Capítulo 245: Donde el destino se inclina o se rompe.

La duda en Krasnova no desapareció… pero tampoco se resolvió de inmediato, y ese fue el detalle más peligroso de todos, porque cuando alguien como ella no actúa rápido es porque está pensando demasiado, evaluando no solo lo que tiene frente a los ojos sino lo que podría significar a largo plazo, y eso convertía la escena en una bomba de tiempo. No había gritos, no había amenazas directas en ese instante, pero la tensión era tan espesa que incluso respirar parecía una decisión consciente. Sofía no se movió, no retrocedió, no intentó proteger a su hija ocultándola, porque entendía que cualquier gesto de miedo podía romper ese equilibrio frágil que había logrado construir, y Viktor, a unos pasos de distancia, estaba atrapado entre el impulso de lanzarse hacia ellas y la certeza de que hacerlo podría ser exactamente lo que Krasnova necesitaba para destruirlo todo de un solo movimiento.

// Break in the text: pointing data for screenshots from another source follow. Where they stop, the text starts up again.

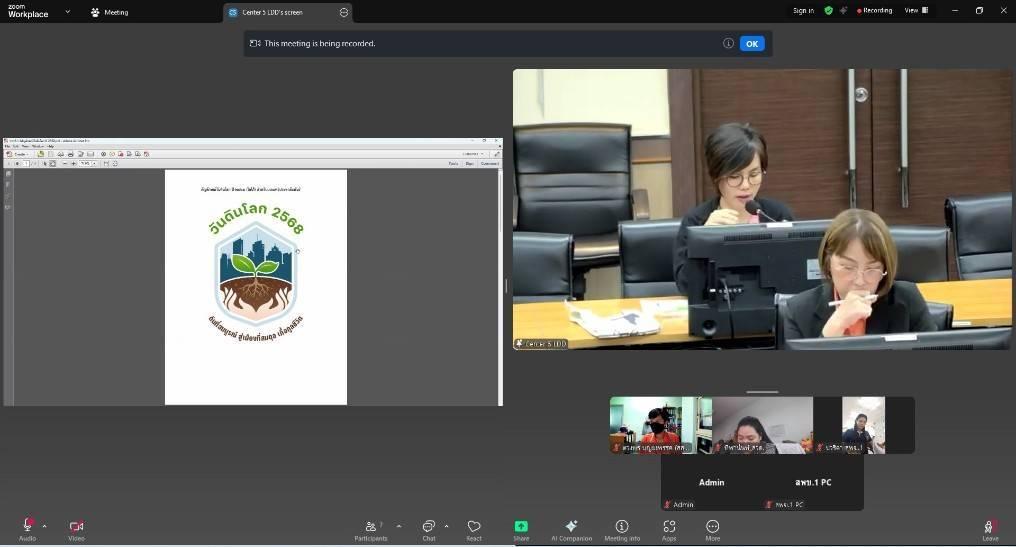Image resolution: width=1016 pixels, height=547 pixels.
Task: Open the View layout menu
Action: coord(916,10)
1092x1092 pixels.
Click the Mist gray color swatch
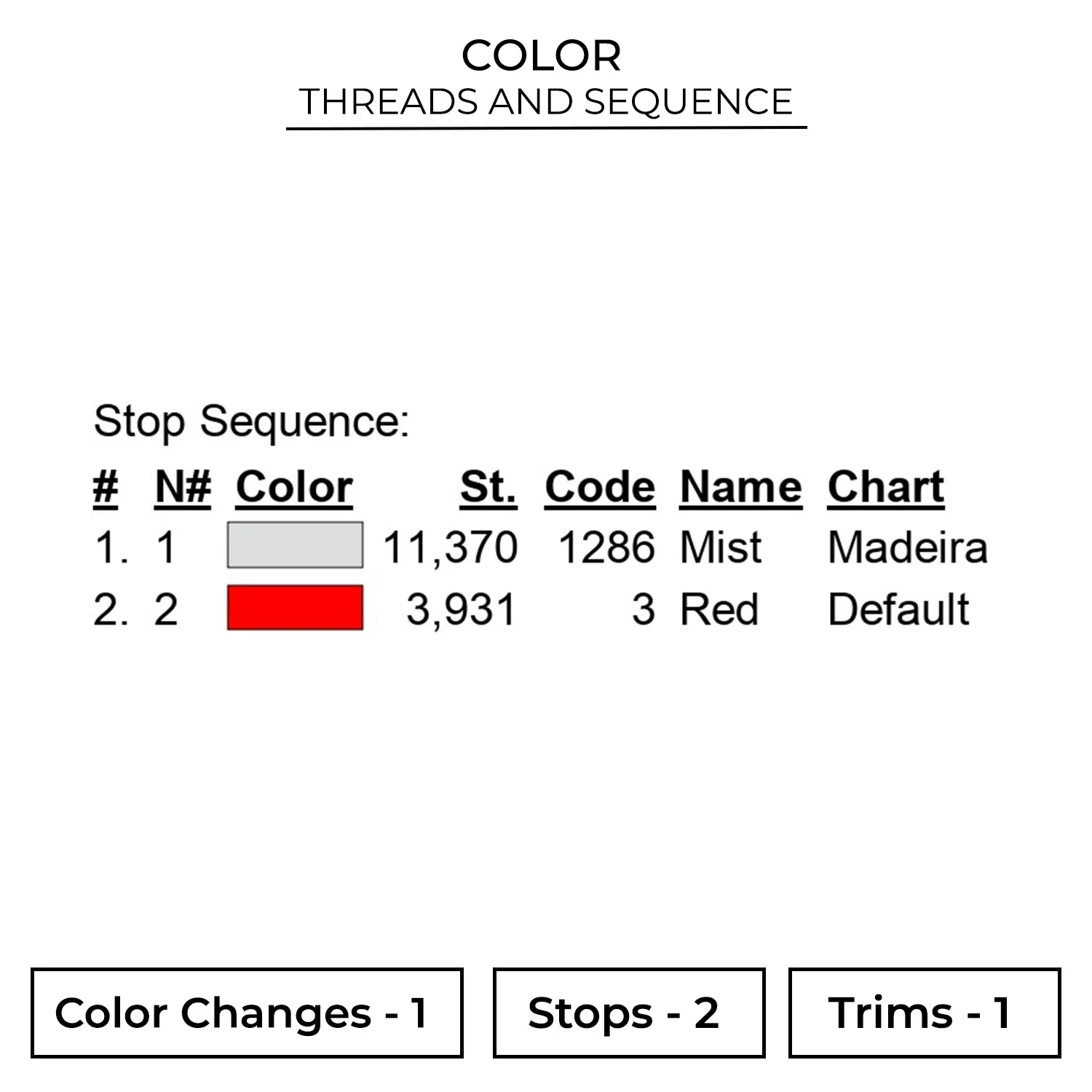pos(295,545)
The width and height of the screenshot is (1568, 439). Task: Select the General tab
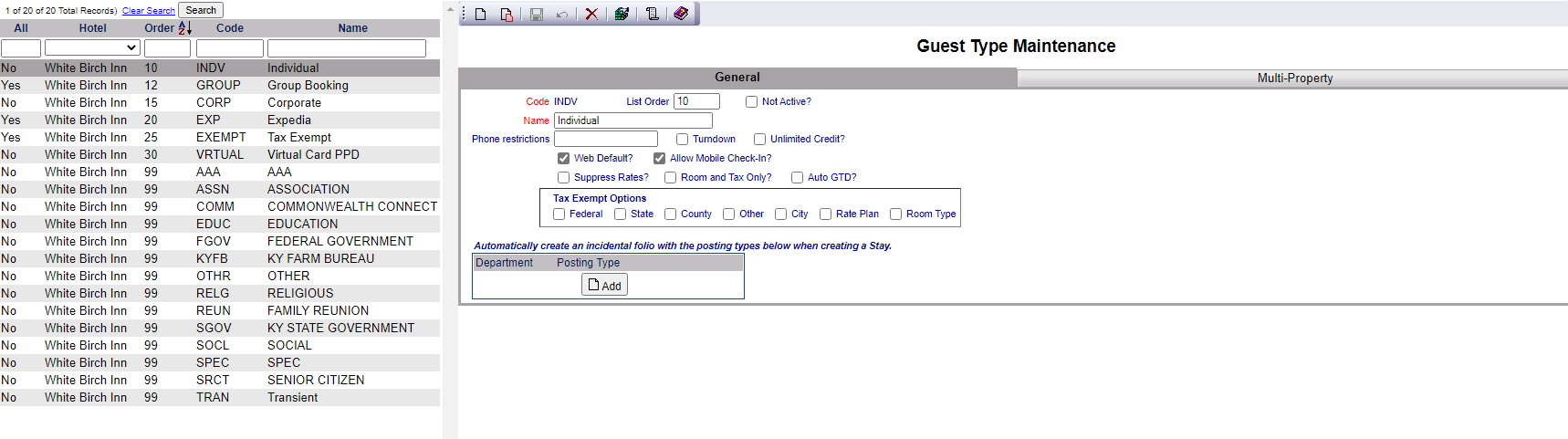pyautogui.click(x=737, y=78)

Krasnova finalmente se apartó unos pasos, caminando con esa elegancia intacta que nunca perdía, pero ahora había algo distinto en su ritmo, algo menos automático, como si cada paso estuviera acompañado por un pensamiento que no terminaba de encajar. Sus dedos volvieron a rozar el frasco con el líquido transparente, girándolo apenas, observando cómo la luz se filtraba a través de él, como si estuviera recordándose a sí misma el tipo de poder que tenía en las manos, el tipo de control que siempre había ejercido sin titubear. Pero no lo usó, no lo acercó, y ese pequeño gesto, otra vez, habló más que cualquier palabra.

—Es curioso —dijo finalmente, con un tono más bajo, más contenido—. He visto a muchas personas intentar negociar su vida… pero nunca había visto a alguien ofrecer algo que no le pertenece del todo.

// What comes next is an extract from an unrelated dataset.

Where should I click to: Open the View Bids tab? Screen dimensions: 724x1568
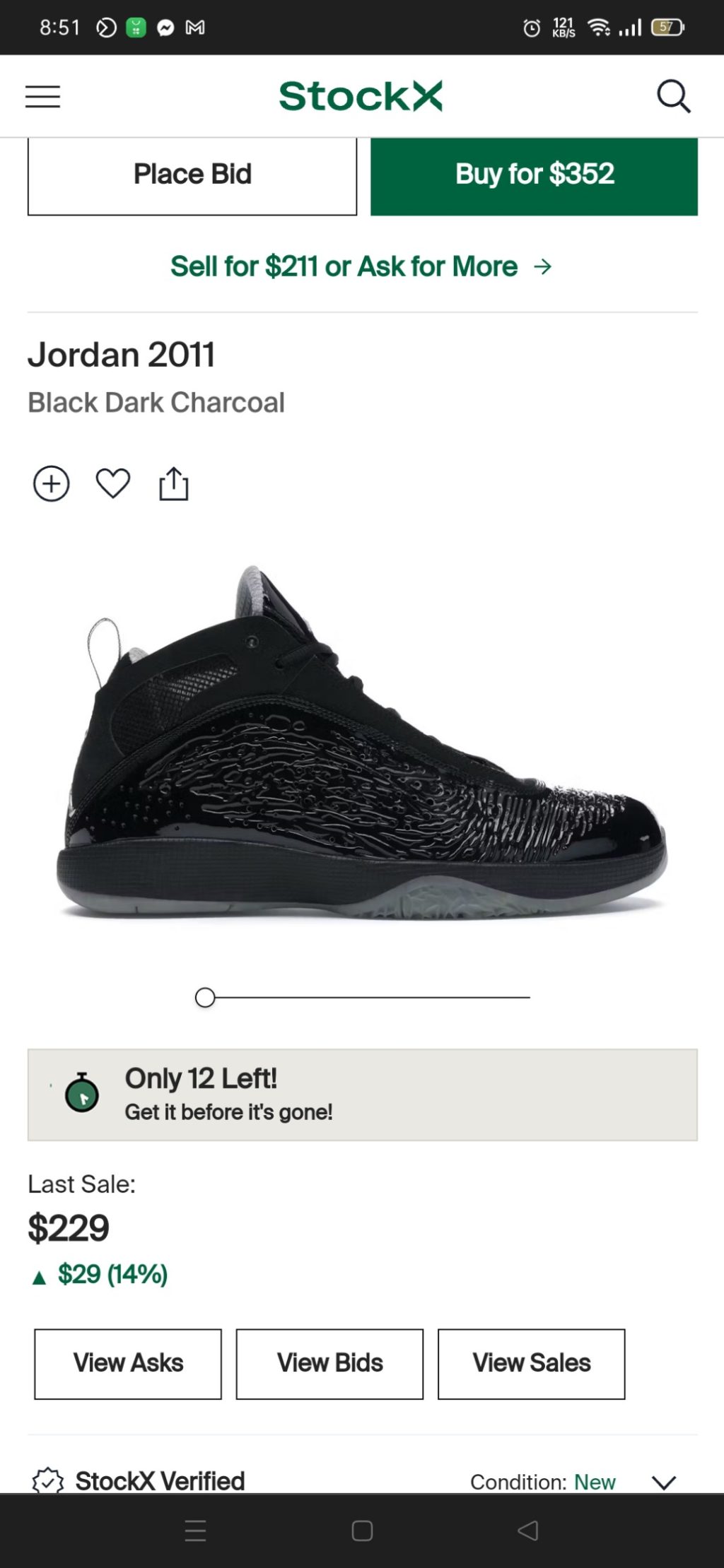point(329,1363)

Sofía entendió la provocación, pero no cayó en ella, ajustando apenas a la bebé contra su pecho, sintiendo su calor, su respiración, ese ancla que la mantenía firme incluso cuando todo lo demás podía derrumbarse. —No le estoy ofreciendo algo que no es mío —respondió con calma—, le estoy mostrando lo que puede ser suyo si decide no destruirlo.

Esa diferencia, sutil pero poderosa, hizo que Krasnova la mirara con más detenimiento, como si por primera vez estuviera viendo más allá de la superficie, más allá de la mujer que tenía enfrente y entrando en el terreno de lo que representaba. Viktor, mientras tanto, empezaba a entender que esto ya no era solo una negociación improvisada, que Sofía había cruzado a un terreno donde las reglas eran completamente distintas, donde las palabras podían ser más letales que cualquier arma, y eso lo llenaba de una mezcla insoportable de orgullo y terror.

—¿Y qué te hace pensar que me interesa eso? —preguntó Krasnova, aunque sin la dureza de antes, como si la respuesta realmente le importara.

—Porque vino hasta nuestra casa —respondió Sofía sin titubear—, porque no mató cuando pudo, porque decidió mirar antes de actuar… y las personas que hacen eso no buscan solo venganza.

El golpe fue directo, y esta vez sí se notó, porque Krasnova entrecerró los ojos, no con furia inmediata, sino con esa incomodidad silenciosa de quien reconoce algo que no quería aceptar. Durante años, su narrativa había sido clara, simple: destruir, vengar, controlar. Pero Sofía estaba metiendo otra variable en la ecuación, una que no encajaba con esa lógica, una que no podía ignorarse tan fácilmente.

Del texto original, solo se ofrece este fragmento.